From: Asmus Freytag <asmusf@ix.netcom.com>
Date: Thu, 25 Oct 2007 17:13:26 -0700
Message-ID: <47213126.1090406@ix.netcom.com>
To: Najib Tounsi <ntounsi@emi.ac.ma>
CC: Martin Duerst <duerst@it.aoyama.ac.jp>, Daniel Dardailler <danield@w3.org>, 'WWW International' <www-international@w3.org>, W3C Offices <w3c-office-pr@w3.org>, public-i18n-core@w3.org

On 10/25/2007 4:22 PM, Najib Tounsi wrote:
> Martin Duerst wrote:
> > ... Well, licence plates are a good example actually. In Japan, they
> > use Kanji and Hiragana. In Germany, they use Umlauts. In many Arabic
> > countries, they use Arabic letters and numerals. Najib can tell us
> > what Marocco does.
> Well, years ago, there were numbers like "1363-1 4" as showed in 
> http://www.worldlicenseplates.com/
> Now, Arabic letters are used, like " 12345-X 9", where X is actually 
> the Arabic Beh 'ب', coming after Alef 'أ'.
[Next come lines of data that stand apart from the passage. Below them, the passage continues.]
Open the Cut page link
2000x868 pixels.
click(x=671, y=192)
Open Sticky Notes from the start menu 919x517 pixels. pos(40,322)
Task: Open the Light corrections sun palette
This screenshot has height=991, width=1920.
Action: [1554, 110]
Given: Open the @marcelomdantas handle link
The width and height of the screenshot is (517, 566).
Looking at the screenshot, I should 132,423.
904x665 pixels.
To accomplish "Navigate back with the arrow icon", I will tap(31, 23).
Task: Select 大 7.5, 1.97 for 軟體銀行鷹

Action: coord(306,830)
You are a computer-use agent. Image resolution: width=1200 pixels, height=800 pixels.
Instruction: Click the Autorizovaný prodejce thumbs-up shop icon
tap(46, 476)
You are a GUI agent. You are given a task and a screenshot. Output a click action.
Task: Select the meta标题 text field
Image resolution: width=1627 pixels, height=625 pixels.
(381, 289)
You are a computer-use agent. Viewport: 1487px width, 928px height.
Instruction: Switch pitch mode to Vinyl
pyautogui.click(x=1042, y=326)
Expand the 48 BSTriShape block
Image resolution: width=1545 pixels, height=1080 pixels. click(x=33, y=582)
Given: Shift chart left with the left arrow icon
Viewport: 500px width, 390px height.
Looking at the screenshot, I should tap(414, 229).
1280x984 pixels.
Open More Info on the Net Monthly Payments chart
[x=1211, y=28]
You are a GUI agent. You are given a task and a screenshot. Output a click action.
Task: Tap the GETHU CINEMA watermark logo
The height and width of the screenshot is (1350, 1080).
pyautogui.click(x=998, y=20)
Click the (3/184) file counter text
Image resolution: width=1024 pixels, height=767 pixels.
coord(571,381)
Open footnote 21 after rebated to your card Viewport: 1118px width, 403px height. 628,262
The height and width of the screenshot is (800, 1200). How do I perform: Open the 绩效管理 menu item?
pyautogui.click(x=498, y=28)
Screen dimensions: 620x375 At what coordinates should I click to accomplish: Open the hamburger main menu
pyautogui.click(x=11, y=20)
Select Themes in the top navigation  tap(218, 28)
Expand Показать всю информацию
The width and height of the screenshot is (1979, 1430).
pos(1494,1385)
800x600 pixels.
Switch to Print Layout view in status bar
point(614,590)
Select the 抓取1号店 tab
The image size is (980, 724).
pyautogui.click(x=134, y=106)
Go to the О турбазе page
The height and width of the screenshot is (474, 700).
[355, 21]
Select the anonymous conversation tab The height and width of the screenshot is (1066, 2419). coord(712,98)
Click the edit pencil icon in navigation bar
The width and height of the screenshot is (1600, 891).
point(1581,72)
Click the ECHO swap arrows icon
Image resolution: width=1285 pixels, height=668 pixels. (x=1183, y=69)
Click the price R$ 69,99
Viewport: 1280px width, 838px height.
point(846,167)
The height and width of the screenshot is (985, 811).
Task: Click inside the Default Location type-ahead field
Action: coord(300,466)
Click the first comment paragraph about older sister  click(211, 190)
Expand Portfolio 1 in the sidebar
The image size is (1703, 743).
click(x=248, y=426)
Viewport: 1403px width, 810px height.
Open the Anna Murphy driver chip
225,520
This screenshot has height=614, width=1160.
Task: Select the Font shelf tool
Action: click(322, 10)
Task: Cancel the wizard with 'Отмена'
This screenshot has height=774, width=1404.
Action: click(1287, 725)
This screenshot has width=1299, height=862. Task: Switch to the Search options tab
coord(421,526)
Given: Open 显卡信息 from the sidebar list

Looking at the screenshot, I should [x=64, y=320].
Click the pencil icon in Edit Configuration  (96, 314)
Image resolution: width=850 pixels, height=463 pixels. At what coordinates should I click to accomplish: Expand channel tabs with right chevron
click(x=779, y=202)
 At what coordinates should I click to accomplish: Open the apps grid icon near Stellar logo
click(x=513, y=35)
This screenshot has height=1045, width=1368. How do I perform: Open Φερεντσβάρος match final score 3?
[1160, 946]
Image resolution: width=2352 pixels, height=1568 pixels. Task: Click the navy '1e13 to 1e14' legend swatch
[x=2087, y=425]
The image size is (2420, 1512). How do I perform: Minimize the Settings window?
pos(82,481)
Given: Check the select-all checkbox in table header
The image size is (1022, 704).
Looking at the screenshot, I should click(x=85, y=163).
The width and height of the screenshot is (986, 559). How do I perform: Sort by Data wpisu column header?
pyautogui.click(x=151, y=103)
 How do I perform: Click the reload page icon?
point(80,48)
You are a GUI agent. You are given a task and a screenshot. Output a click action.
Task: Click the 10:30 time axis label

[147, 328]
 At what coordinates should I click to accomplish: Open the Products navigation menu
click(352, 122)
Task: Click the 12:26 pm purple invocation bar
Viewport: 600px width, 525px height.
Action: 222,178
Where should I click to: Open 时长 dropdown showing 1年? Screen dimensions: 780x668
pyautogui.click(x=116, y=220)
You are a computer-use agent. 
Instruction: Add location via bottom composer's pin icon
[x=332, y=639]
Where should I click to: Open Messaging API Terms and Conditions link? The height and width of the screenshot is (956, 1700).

> For the story, this didn't make everybody happy. At vehicle 
> administration and insurance companies, computer applications are not 
> yet ready to accept non Latin scripts. I've been told that, as a 
> temporary solution, Alef is replaced by A and Beh by B./
When I visited Greece for the most recent of the JTC1/SC2/WG2 meetings 
held there, I noticed the fact that the licence plates used capital 
letters to designate a local area. Upon further inquiry, I was told that 
the letters used were carefully subsetted to those for which the shape 
matches that of the corresponding Latin letters, so as to be able to run 
Greek license plates through police computers using the Latin script.

During my visit I could confirm that I never once saw a license plate 
that required the use of the Greek script.